CGH microarray analysis of 5-FOA^R derivatives of SMY749. The results of CGH experiments analyzed with the CGH-Miner program. Genomic DNA isolated from the experimental strain was labeled with Cy5-dUTP, DNA from the control strain without chromosome rearrangements (SMY749) was labeled with Cy3-dUTP, and the samples were mixed and hybridized to microarrays containing all ORFs and intergenic regions. The horizontal line represents the entire length of chromosome III (or II). Green and red show a significant deletion or duplication of sequences, respectively. The approximate SGD coordinates for the labeled deletions and duplications on the indicated chromosomes are Δ1 (III, 76,000–85,000), Dup1 (III, 150,000-right telomere), Dup2 (III, 125,000-right telomere), Dup3 (II, 1–30,000), and Mini (III, 1–76,000). The number of the 5-FOA^R isolate is shown in parentheses. The CGH analysis of the minichromosome was done using a chromosome purified from a CHEF gel.

Fig. 4.

Formation and analysis of class 1 events (terminal inversions). (A) Mechanism for inversion (see text for details). Telomeric repeats are shown as double-stranded DNA molecules, with blue and red indicating the GT-rich and CA-rich strands, respectively.

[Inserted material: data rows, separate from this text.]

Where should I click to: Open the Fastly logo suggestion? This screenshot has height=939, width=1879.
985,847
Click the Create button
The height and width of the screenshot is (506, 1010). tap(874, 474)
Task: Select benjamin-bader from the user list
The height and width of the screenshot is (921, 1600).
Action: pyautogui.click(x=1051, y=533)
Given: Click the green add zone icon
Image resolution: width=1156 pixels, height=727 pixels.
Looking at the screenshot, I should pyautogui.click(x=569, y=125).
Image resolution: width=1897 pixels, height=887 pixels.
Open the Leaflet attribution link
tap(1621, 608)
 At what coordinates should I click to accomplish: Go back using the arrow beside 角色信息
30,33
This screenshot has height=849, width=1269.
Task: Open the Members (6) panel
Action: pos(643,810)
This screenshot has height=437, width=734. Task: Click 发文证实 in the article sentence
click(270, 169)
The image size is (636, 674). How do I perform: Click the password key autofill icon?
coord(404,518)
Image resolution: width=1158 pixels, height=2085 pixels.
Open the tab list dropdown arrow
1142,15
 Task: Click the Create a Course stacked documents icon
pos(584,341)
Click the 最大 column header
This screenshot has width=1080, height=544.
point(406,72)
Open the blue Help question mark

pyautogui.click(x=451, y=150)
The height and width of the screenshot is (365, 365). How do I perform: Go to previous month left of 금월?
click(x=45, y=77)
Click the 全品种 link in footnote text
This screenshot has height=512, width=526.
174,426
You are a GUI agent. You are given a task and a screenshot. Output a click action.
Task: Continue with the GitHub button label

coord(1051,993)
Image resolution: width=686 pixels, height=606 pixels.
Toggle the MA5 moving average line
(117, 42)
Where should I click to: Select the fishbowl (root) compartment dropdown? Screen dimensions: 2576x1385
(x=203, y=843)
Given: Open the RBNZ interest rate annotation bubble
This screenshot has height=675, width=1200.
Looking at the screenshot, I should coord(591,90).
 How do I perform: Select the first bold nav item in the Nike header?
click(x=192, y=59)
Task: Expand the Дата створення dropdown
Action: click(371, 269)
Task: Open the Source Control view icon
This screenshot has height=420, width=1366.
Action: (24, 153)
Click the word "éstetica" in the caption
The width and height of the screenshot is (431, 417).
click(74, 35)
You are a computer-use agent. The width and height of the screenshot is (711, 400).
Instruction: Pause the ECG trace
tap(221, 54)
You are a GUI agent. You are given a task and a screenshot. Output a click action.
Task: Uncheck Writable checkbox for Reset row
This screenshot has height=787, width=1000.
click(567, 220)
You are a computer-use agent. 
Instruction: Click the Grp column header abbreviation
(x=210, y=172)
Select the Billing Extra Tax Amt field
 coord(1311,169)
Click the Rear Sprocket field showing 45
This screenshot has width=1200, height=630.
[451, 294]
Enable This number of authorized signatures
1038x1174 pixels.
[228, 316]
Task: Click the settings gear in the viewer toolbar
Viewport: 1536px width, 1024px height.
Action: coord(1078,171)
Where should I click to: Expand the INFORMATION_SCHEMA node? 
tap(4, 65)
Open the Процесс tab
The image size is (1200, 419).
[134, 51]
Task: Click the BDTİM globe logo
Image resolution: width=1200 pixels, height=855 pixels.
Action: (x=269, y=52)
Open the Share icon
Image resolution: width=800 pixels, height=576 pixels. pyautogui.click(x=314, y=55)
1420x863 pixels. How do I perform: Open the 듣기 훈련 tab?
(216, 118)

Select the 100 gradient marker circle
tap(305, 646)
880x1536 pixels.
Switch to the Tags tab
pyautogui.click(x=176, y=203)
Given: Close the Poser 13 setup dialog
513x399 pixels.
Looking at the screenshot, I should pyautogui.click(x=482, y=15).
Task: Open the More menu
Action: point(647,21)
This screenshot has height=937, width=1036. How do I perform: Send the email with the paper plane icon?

The rectangle labeled “X” indicates the conserved subtelomeric X repeat (1), and the horizontal arrows show the positions of primers used to diagnose the inversion. (B) PCR analysis of class 1 events.

Fig. 5.

Mechanisms responsible for four classes of chromosomal rearrangements (see text for details). (A) Terminal inversion (class 1). (B) Deletion associated with gene conversion (class 2). (C) Deletion/duplication of chromosome III and minichromosome (class 3). (D) Translocation and minichromosome (class 4). ITSs are shown as red triangles, telomeric repeats at chromosome ends are shown as orange triangles, centromeres are shown as circles (white for chromosome III and black for other chromosomes), and Ty and delta elements are shown as black arrows.